Meal Manager
Steak with Creamy Mushroom Sauce and Tenderstem Broccoli

Steak with Creamy Mushroom Sauce and Tenderstem Broccoli

Pan-seared steak with a silky mushroom cream sauce and crisp-tender broccoli—simple, satisfying, and perfect for a quick dinner.
Serves: 2
Dinner
Meat
Prep: 10
Cook: 15
Pan-Fried
Quick & Easy
Cuisine: British
Skill level:
N/A
1037 kcalCalories
16 gCarbs
11 gNet Carbs
73 gProteins
77 gFats
4 gFibers
  • Pat steaks dry. Season both sides generously with salt and black pepper.
    Salt: 1 pinch
    Black Pepper: 1 pinch
    Beef Steak: 500 g
  • Heat olive oil in a skillet over medium-high heat.

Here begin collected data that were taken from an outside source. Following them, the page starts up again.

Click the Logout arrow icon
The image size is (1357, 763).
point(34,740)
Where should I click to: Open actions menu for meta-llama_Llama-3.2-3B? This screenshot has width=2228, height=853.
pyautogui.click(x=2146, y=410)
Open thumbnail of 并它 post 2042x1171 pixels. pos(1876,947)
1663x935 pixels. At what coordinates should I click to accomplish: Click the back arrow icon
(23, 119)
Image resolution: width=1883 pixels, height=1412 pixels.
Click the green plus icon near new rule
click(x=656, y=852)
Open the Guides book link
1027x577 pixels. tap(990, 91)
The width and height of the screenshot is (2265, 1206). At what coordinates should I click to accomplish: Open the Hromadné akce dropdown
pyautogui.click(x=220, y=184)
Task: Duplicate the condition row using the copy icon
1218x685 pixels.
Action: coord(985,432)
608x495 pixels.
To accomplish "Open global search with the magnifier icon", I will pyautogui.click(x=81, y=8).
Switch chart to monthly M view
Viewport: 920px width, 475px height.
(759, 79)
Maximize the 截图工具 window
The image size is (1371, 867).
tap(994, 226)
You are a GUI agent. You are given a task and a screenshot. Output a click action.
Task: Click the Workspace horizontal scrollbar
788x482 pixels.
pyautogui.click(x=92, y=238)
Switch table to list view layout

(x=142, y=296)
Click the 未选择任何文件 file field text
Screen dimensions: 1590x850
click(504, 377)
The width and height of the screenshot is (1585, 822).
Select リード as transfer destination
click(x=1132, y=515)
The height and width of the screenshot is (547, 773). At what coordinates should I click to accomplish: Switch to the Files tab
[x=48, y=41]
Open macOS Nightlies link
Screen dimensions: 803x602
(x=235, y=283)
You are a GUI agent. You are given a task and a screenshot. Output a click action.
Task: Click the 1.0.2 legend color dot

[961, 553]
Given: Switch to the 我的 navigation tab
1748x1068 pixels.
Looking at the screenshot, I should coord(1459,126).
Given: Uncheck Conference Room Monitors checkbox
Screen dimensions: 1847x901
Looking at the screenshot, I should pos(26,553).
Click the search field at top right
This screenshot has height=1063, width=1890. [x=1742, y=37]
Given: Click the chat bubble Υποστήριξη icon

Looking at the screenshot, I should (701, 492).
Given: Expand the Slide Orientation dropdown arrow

Add a little butter, then sear steaks 2–3 minutes per side to preferred doneness. Transfer to a warm plate to rest.
    Butter: 10 g
    Olive Oil (EV): 1 tbsp
  • Lower heat to medium. In the same pan, add a knob of butter, then sauté shallot and garlic until soft. Add sliced mushrooms and cook until browned.
    Butter: 20 g
    Mushrooms: 200 g
    Garlic: 1 clove
    Shallots: 1 shallot
  • Pour in cream and simmer 2–3 minutes until slightly thickened. Season to taste with salt and black pepper.
    Cream: 150 ml
    Black Pepper: 1 pinch
    Salt: 1 pinch
  • Meanwhile, simmer tenderstem broccoli in salted boiling water for 3–4 minutes until crisp-tender. Drain.
    Tenderstem Broccoli : 200 g
    Water: 1000 ml
    Salt: 1 pinch
  • Slice or plate the rested steak, spoon over creamy mushroom sauce, and serve with the broccoli.